Problem details:
Lay out the records below as a two-column CSV with the headers text and answer, one row per record. Put each field in double quotes and replace every line break with a space.

Given information:
· · · · ·
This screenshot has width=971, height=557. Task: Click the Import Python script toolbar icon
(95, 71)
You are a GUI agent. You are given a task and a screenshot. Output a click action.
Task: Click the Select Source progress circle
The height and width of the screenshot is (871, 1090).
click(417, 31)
· · · · ·
Response:
text,answer
"This screenshot has width=971, height=557. Task: Click the Import Python script toolbar icon","(95, 71)"
"You are a GUI agent. You are given a task and a screenshot. Output a click action. Task: Click the Select Source progress circle The height and width of the screenshot is (871, 1090).","click(417, 31)"